» Source records:
/---
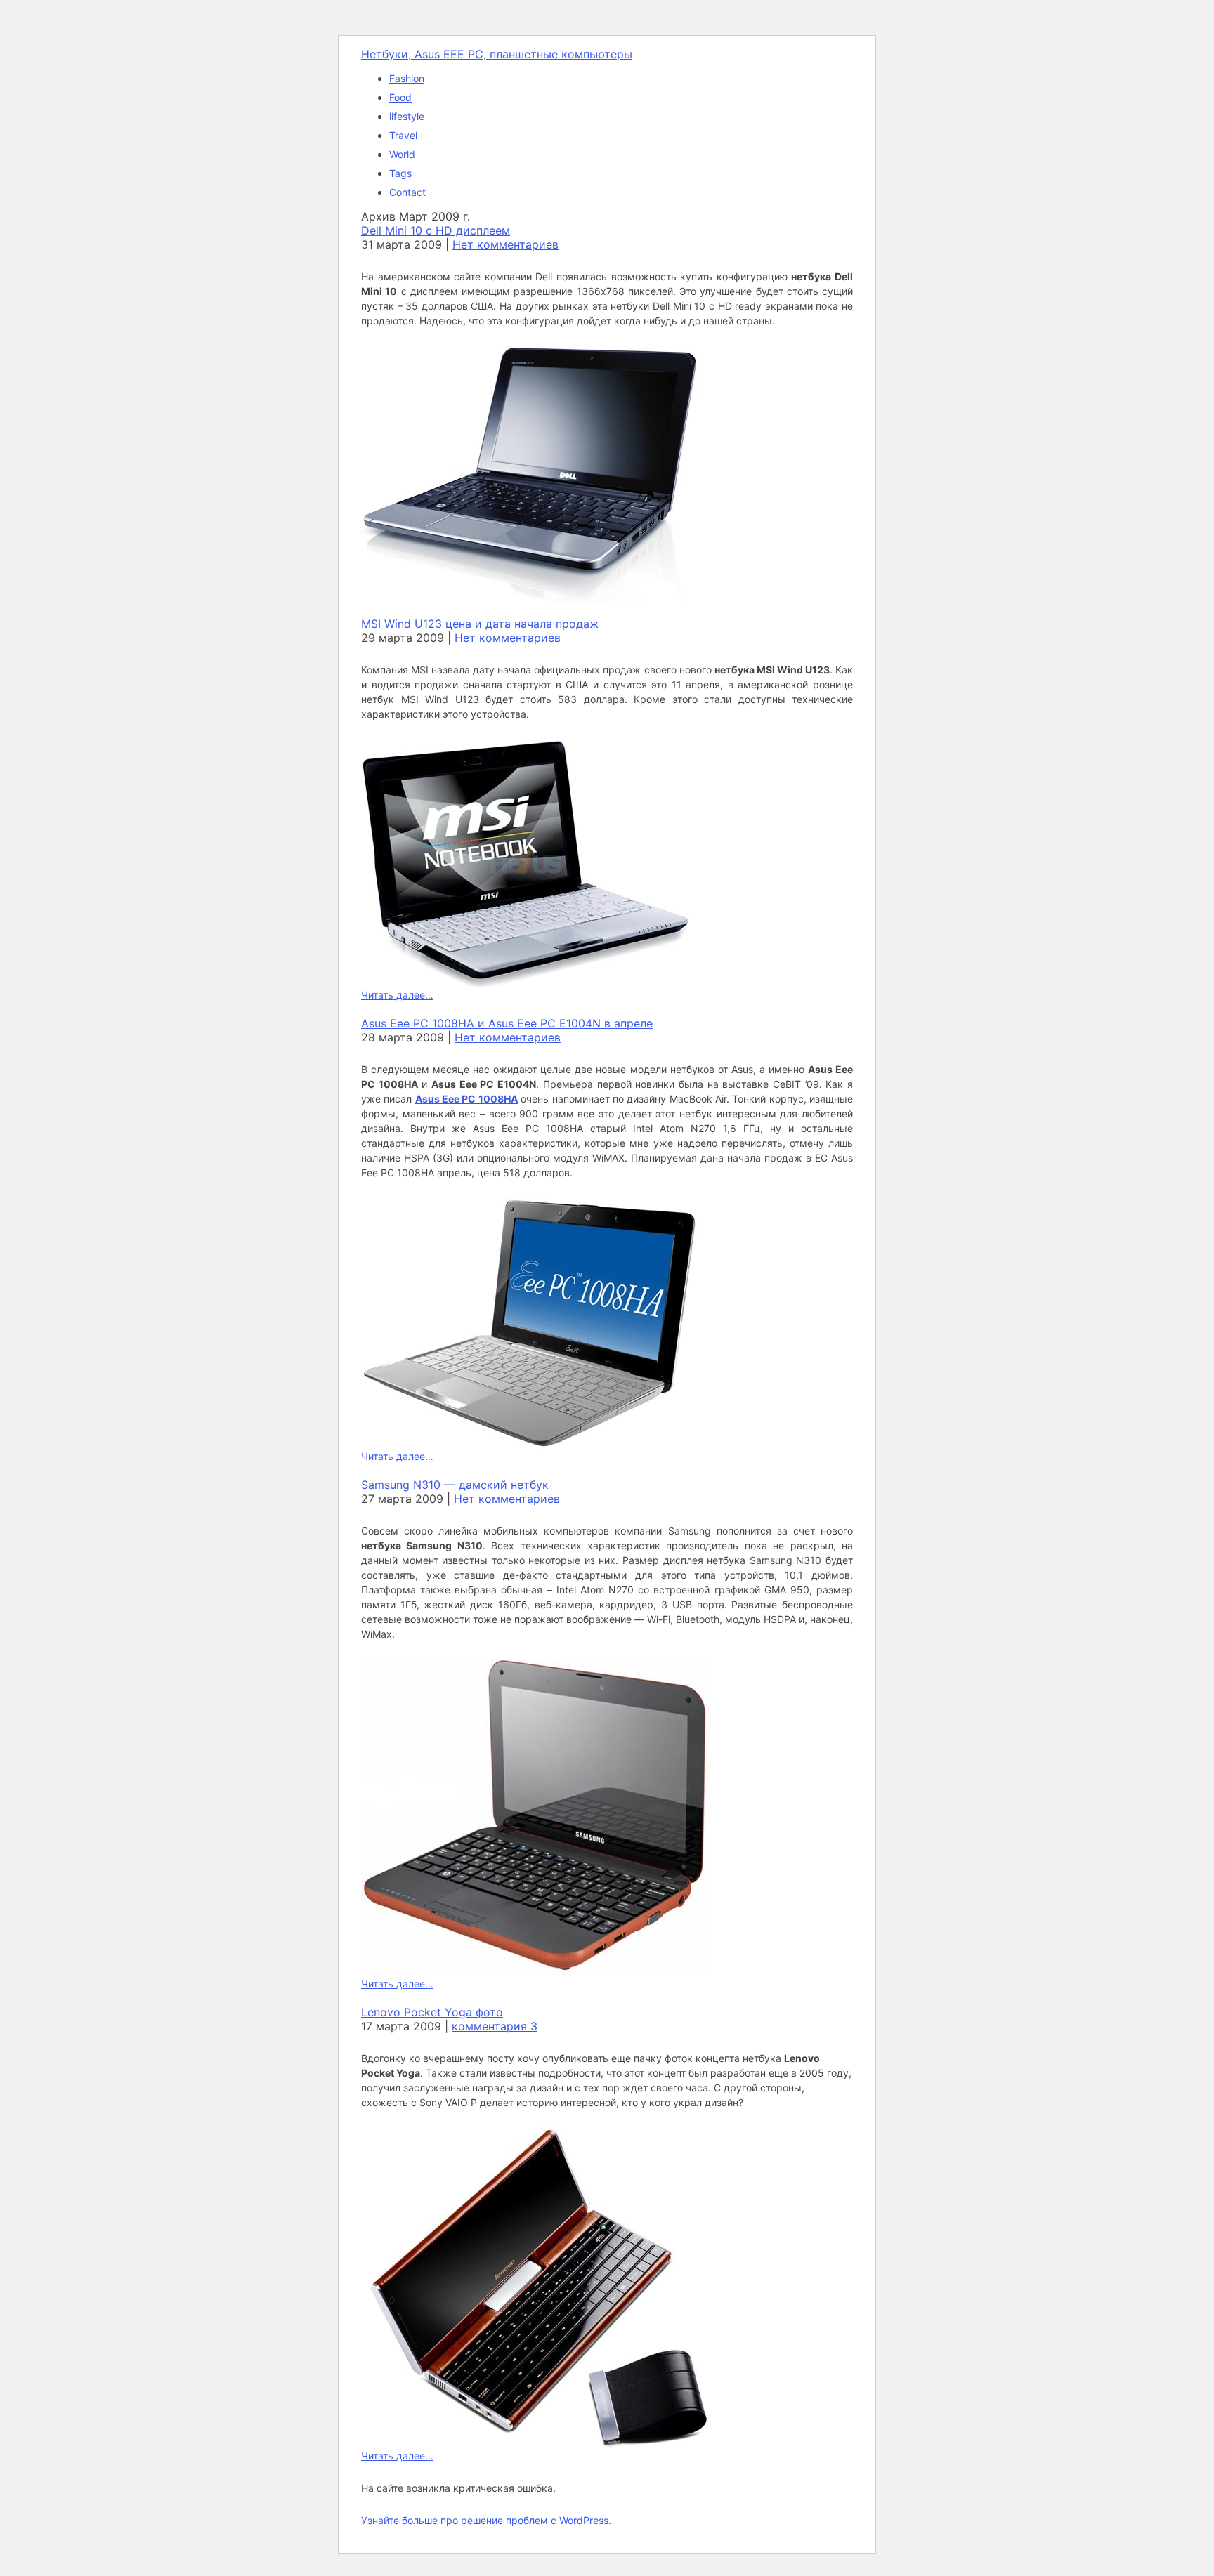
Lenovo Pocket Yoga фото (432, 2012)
\---
/---
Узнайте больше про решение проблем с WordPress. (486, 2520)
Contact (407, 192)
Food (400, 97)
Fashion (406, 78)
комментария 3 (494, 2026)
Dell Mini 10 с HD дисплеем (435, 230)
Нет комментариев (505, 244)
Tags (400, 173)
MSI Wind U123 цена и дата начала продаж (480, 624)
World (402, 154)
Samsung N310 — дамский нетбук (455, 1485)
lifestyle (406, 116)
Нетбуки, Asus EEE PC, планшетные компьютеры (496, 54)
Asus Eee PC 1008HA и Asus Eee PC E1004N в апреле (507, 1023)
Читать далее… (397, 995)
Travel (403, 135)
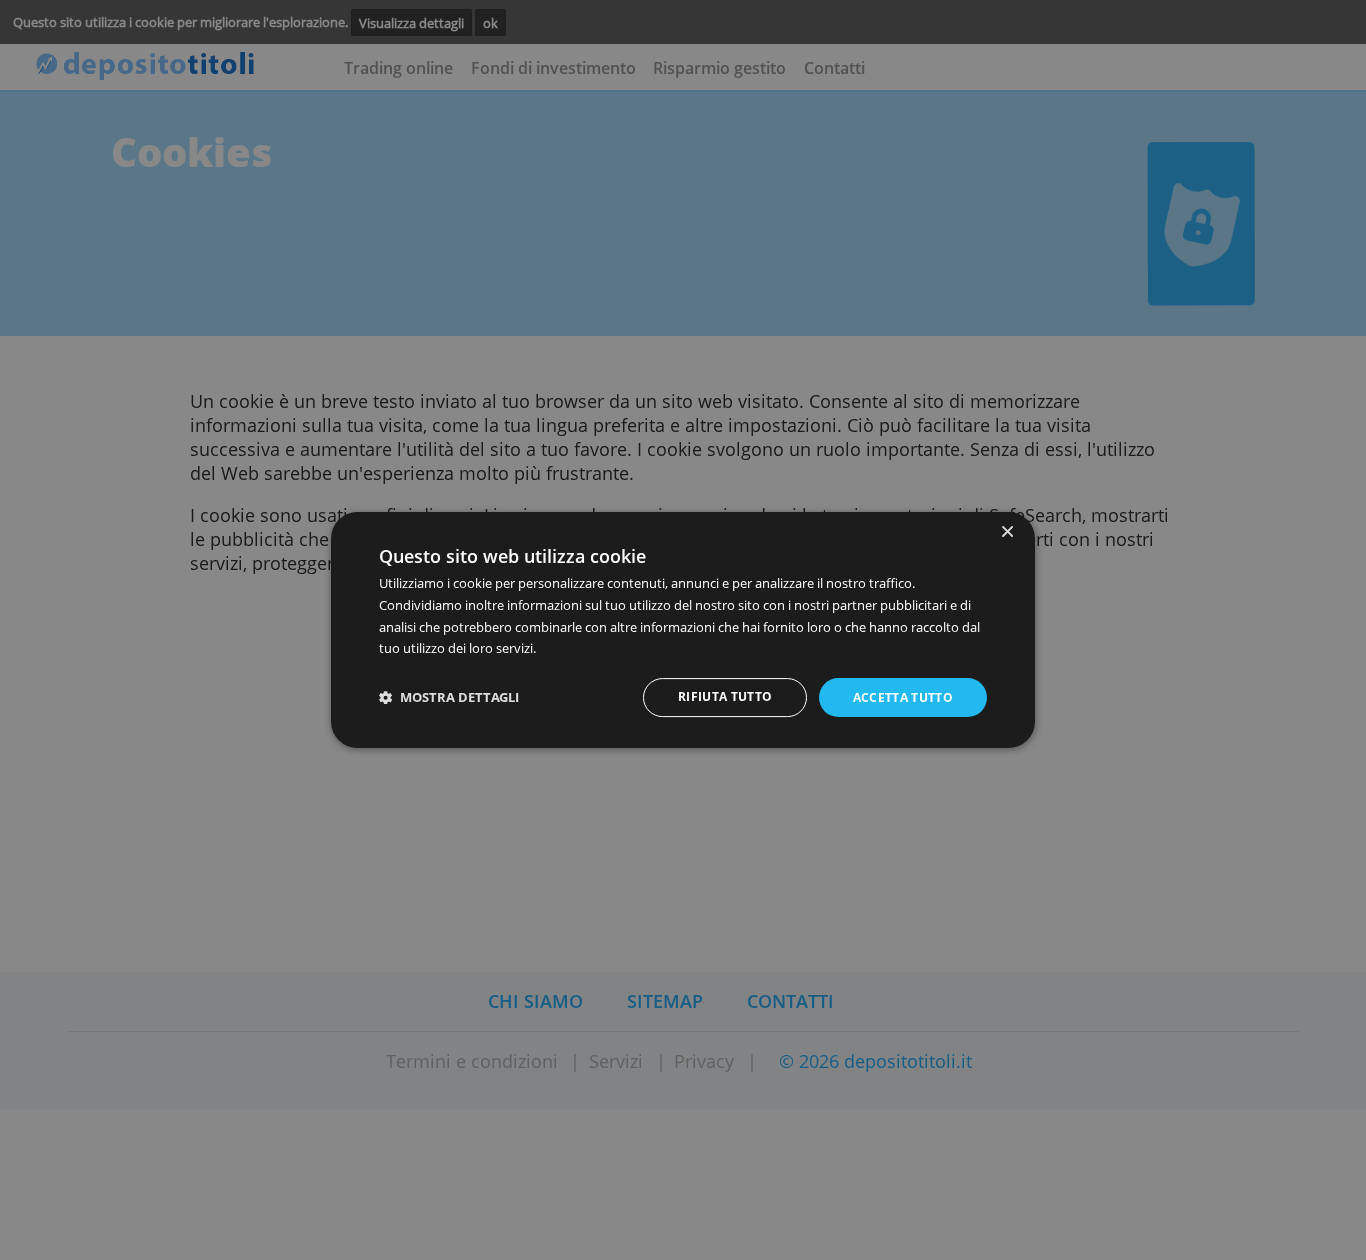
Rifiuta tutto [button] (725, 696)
\---
» Assignment:
Pictures excluded, transcribe the listing above exactly from the line with "MSI Wind U123" through the line with "Rifiuta tutto [button] (725, 696)", and no further.

» Problem solution:
MSI Wind U123 цена и дата начала продаж (480, 624)
World (402, 154)
Samsung N310 — дамский нетбук (455, 1485)
lifestyle (406, 116)
Нетбуки, Asus EEE PC, планшетные компьютеры (496, 54)
Asus Eee PC 1008HA и Asus Eee PC E1004N в апреле (507, 1023)
Читать далее… (397, 995)
Travel (403, 135)
Rifiuta tutto [button] (725, 696)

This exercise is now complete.